ASSIGNED TASK.
Work out how many lines in the entries below include the word "computer". Give nothing but the number.

---------- RECORDS SUPPLIED

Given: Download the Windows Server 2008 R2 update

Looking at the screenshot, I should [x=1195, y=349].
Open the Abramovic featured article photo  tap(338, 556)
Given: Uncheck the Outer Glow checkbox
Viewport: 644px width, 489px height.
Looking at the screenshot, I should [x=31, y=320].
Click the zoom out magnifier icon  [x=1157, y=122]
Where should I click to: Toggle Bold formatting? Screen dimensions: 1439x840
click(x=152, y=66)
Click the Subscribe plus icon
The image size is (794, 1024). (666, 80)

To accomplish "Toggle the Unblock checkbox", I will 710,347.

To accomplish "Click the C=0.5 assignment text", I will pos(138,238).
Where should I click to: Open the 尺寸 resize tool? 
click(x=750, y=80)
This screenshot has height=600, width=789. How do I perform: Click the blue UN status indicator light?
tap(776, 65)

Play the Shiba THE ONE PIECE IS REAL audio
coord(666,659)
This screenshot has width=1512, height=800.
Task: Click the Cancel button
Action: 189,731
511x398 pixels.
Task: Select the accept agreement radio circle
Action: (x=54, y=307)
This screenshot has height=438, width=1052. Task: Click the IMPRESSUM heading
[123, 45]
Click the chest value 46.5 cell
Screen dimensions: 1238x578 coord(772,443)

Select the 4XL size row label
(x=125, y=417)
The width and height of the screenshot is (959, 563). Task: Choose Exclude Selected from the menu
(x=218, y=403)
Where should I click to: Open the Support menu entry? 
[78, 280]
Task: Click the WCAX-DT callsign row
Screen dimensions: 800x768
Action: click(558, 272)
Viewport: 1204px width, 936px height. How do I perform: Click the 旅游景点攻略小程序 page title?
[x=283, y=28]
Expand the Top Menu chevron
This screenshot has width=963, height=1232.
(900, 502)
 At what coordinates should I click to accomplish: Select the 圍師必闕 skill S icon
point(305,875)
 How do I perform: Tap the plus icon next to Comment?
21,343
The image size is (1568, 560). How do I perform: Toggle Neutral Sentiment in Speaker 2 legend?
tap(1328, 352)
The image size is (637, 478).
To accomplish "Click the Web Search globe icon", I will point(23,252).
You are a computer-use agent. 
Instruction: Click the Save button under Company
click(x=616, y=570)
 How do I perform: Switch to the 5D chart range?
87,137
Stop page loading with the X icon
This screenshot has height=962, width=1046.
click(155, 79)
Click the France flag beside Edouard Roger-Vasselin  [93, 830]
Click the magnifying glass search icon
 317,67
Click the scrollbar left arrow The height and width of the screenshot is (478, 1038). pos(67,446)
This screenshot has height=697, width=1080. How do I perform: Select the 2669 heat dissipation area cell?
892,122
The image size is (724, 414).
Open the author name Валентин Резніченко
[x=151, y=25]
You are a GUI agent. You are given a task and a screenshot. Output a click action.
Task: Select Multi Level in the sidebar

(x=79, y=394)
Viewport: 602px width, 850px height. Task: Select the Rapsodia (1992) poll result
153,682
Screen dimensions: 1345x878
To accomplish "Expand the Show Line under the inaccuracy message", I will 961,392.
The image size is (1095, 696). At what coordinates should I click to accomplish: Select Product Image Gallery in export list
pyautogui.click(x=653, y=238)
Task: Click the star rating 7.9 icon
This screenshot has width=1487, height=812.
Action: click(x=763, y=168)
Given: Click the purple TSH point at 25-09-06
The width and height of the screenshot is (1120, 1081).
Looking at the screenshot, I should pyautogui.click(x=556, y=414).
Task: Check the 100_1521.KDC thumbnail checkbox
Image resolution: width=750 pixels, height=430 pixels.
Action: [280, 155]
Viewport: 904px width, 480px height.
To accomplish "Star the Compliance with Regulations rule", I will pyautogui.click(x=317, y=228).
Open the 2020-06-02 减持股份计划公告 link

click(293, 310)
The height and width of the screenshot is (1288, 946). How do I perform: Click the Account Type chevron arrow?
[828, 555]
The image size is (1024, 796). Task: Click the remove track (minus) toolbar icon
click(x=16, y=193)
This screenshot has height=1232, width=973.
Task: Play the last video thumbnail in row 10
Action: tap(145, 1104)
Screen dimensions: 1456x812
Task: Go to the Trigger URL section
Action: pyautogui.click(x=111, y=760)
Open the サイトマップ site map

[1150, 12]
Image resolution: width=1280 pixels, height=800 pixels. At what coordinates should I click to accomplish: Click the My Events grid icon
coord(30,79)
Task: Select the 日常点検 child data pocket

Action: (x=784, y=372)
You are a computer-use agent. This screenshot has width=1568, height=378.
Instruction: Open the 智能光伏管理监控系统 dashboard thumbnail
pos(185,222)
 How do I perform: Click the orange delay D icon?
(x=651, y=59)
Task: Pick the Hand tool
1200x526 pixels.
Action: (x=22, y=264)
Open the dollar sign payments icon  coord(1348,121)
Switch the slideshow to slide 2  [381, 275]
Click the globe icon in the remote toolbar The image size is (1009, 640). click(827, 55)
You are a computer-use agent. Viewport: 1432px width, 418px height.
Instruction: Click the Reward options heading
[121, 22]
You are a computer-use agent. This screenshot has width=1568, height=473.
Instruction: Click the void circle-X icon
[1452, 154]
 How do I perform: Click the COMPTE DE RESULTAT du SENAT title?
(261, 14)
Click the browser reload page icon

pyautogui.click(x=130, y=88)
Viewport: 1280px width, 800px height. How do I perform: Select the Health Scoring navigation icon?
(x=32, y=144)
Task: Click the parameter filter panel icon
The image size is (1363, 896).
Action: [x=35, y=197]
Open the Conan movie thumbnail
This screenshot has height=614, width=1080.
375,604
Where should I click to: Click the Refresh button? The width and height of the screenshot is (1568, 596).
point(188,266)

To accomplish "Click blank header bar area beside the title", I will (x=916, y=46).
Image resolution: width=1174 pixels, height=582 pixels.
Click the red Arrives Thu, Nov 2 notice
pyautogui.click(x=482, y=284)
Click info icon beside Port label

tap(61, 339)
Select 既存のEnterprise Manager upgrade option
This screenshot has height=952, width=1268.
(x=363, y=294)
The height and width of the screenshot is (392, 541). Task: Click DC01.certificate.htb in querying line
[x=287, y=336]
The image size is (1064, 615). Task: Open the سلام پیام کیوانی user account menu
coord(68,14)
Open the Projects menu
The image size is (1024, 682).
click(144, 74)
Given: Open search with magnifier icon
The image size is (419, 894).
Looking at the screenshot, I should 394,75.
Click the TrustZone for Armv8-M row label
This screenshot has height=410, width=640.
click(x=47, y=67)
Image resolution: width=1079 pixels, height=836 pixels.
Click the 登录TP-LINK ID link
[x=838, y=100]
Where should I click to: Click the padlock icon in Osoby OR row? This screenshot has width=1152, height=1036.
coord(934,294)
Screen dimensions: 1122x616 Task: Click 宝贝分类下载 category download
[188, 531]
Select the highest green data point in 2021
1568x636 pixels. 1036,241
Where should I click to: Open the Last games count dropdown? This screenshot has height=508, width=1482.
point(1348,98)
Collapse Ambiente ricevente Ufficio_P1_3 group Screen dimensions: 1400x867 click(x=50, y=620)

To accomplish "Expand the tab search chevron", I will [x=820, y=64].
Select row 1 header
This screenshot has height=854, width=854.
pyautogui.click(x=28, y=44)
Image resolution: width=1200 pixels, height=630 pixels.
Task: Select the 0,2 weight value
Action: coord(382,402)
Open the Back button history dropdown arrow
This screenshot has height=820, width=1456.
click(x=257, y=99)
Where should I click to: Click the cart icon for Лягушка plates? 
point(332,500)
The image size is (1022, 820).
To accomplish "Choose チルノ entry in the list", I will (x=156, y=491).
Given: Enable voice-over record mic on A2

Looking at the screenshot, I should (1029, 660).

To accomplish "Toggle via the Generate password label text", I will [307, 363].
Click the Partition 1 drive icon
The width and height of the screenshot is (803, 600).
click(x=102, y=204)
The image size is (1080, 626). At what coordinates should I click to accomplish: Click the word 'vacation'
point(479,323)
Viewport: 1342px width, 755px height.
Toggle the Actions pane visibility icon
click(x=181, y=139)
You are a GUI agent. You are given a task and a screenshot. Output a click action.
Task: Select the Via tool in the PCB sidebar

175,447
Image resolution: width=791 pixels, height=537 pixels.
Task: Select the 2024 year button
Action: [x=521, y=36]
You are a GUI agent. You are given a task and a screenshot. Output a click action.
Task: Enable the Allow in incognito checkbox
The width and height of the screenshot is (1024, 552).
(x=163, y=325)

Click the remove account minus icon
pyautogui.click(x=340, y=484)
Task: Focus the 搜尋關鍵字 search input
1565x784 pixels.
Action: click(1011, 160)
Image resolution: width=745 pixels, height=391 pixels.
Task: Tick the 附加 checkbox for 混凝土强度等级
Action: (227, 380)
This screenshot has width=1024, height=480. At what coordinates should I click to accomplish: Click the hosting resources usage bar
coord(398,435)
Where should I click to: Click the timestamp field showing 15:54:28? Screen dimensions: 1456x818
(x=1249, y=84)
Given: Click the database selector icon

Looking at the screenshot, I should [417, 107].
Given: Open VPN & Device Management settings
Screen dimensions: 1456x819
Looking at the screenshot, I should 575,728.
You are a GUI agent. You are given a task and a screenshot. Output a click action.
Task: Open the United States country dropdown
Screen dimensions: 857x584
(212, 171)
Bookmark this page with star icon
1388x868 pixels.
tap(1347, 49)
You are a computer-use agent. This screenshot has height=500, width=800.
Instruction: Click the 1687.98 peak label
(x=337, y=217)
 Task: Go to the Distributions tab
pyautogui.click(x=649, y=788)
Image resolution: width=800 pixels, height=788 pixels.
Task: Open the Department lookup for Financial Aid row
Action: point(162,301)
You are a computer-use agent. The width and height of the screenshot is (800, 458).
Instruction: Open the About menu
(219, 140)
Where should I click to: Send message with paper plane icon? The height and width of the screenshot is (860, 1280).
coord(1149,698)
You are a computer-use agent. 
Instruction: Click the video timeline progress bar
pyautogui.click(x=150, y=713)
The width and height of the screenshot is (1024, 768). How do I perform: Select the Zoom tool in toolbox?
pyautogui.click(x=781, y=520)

--------------------

OUTPUT OF THE TASK.
7